Após múltiplas peripécias de compra e venda, tentativa de demolição e outras barbaridades em agenda, o Tivoli a tudo sobreviveu, tendo passado a Teatro na sua reabertura de 1999, assim como sala de concertos de todo o género de música, desde a clássica à popular.
Entre os vários donos entretanto encontrados, o destaque vai para a empresa Lx Akene (2004), da qual eram sócios Herman José, Nuno Artur Silva, José Cruz e José Silva Pedro, a qual vendeu, em 2012, à promotora de espetáculos UAU, sendo então rebatizado de Teatro Tivoli BBVA.
Um Palco Musical
É-me completamente impossível enumerar todos os espetáculos musicais realizados no palco do Tivoli, daí recorrer à minha memória mais profunda e recordar alguns dos concertos a que assisti no âmbito da Juventude Musical Portuguesa, tendo participado como técnico de instalação do equipamento de captação, mistura e reprodução de um desses concertos em que o músico Jorge Peixinho desenvolveu a sua música tocada de um modo muito original para a época, que o mesmo é dizer, no lugar das teclas do piano este recorria diretamente às cordas do dito, utilizando para o efeito dois martelinhos por si concebidos, assim como das próprias unhas.
Num outro domínio as recordações pairam em Frederico de Freitas, Ivo Cruz, meu colega na RTP, Sequeira Costa, Arthur Rubinstein, Viana da Mota e Maria João Pires, a que se devem juntar Igor Stravinsky e Thomas Beecham.
Dentro da onda musical, mas associada ao bailado, as grandes atuações, entre outras, do Ballet Soviético dos Cossacos da Ucrânia e o American Festival Ballet.
O Cinema Sonoro
O advento do Cinema Sonoro, com o filme americano “The Jazz Singer”, levou as salas de Cinema em todo o mundo a uma adaptação de acordo com os requisitos que esta nova técnica exigia, pelo que o Cinema Tivoli foi o primeiro em Portugal a recorrer ao sistema sonoro, ou fonocinema, como então se dizia, logo em 1930, ou seja, três anos após a estreia mundial do primeiro filme sonoro, sendo o filme escolhido “A Parada do Amor”.
Os Grandes Sucessos
Enquanto sala de Cinema vou enumerar apenas os grandes sucessos por mim visionados, pois a lista é interminável e deveras dolorosa para quem lê esta breve resenha de uma das salas mais características de projeção fílmica.
Comecemos pelo “Duelo Ao Sol”, “A Pousada da Sexta Felicidade”, “Lawrence da Arábia”, “Música no Coração”, “Hello Dolly”, “O Padrinho”, “O Carteiro Toca Sempre Duas Vezes”, “Oficial e Cavalheiro”, “O Terramoto”, “A Batalha de Midway”................
Um destaque especial para o filme “Música no Coração”, o maior sucesso de todos os tempos do Tivoli, e não, só, pois as projeções do filme ultrapassaram um ano de exibições diárias com várias sessões por dia.
Sensurround.
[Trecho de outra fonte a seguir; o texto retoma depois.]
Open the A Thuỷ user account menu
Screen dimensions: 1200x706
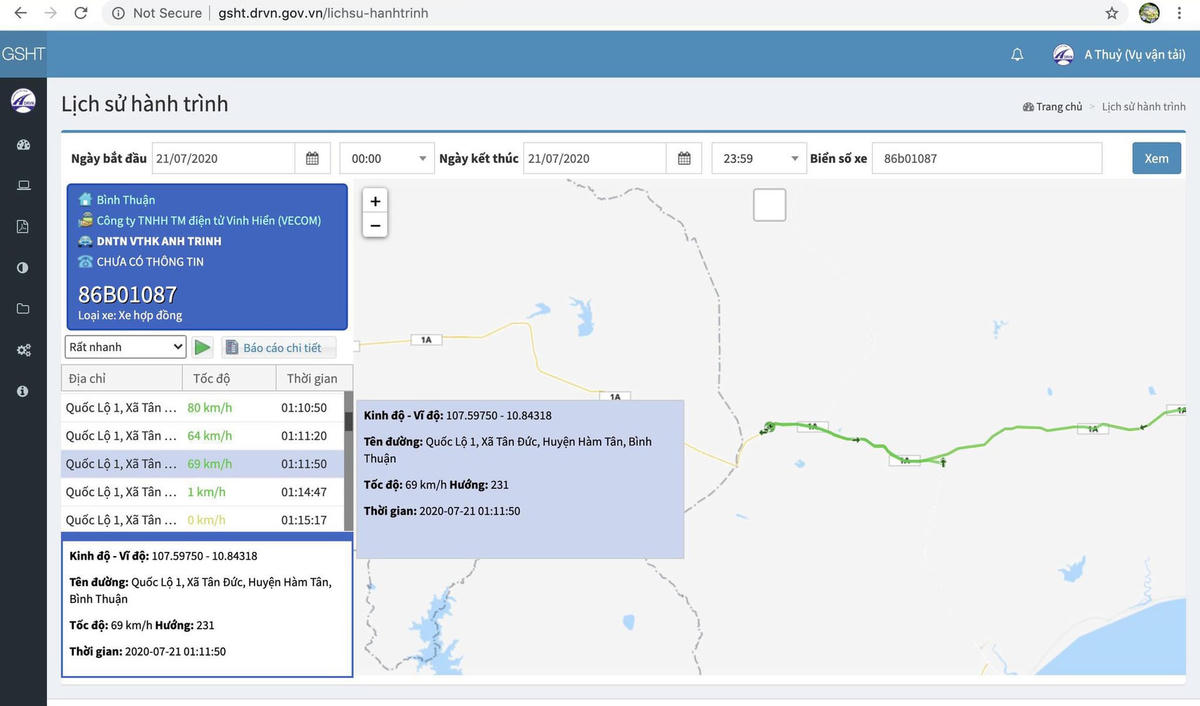1120,55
Um Novo Sentido Para o Cinema
A ideia de transmitir ao público espetador o máximo de sensações disponibilizadas aos cinco sentidos, levou os estúdios de Hollywood a conceberem um sistema “maquiavélico” e muito perigoso, o “Sensurround”, o qual consistia em transmitir às cadeiras da sala de Cinema vibrações idênticas às sentidos durante um terramoto.
O filme “Earthquake-Terramoto” foi o primeiro a estrear-se em Portugal e no Tivoli, sendo anunciado na Televisão com dois avisos deveras assustadores, que eram:
“Se tem problemas cardíacos este filme não é recomendável”
Concluindo o anúncio:
“Veja o filme mas faça-se acompanhar de outra pessoa”
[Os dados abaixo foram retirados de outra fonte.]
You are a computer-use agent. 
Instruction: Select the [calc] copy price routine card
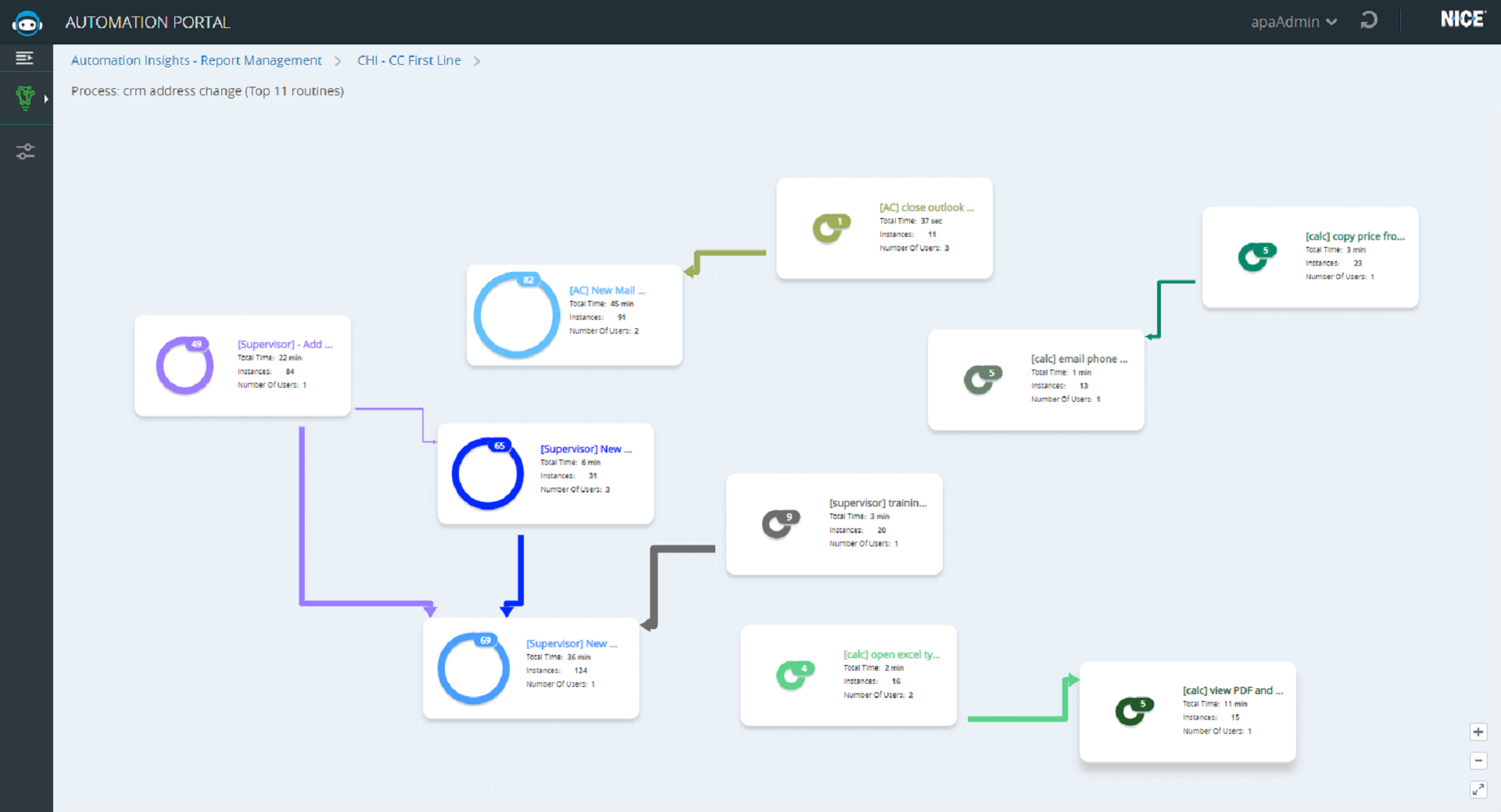coord(1310,257)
Quando se chegava à porta do Tivoli para se comprar o bilhete, o público espectador deparava-se com duas ambulâncias em posição de entrada imediata de funções caso houvesse necessidade.
É que o “Sensurround” não era mais do que um processo arcaico, atualmente substituído pelo 4DX, em que através de uma mega coluna de áudio, cujo altifalante de grandes dimensões reproduzia um infrassom, cuja frequência rondava os 3-4Hz, a mesma apresentada por um terramoto verdadeiro, pelo que essas vibrações eram transmitidas à estrutura do edifício o qual vibrava como se de um terramoto se tratasse.
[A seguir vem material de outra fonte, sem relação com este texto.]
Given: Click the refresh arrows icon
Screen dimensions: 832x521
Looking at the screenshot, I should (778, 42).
O Tivoli ainda projetou um segundo filme com estas caraterísticas, “A Batalha de Midwai”, cujo argumento visava os ataques japonese durante a II Guerra Mundial a Pearl Harbor e a outros locais no Pacífico feito por kamikazes, sendo o espetador colocado dentro da carlinga do avião como se fosse ele a fazer o ataque e a despenhar-se tal como aconteceu na realidade.
Este sistema foi abandonado após três desmoronamentos nos EUA e à consequente proibição, em termos mundiais, da sua exploração.
Monumento de Interesse Público
Após classificação, em 1997, do edifício e palco de Imóvel de Interesse Público, o Tivoli recebeu em fevereiro de 2015 a classificação de Monumento de Interesse Público, deixando o mesmo de se chamar Cinema Tivoli passando a ser Cineteatro Tivoli.
O “caráter matricial do bem”, o valor estético, técnico e material intrínseco, a concepção arquitectónica e urbanística motivaram a decisão de proteger o edifício.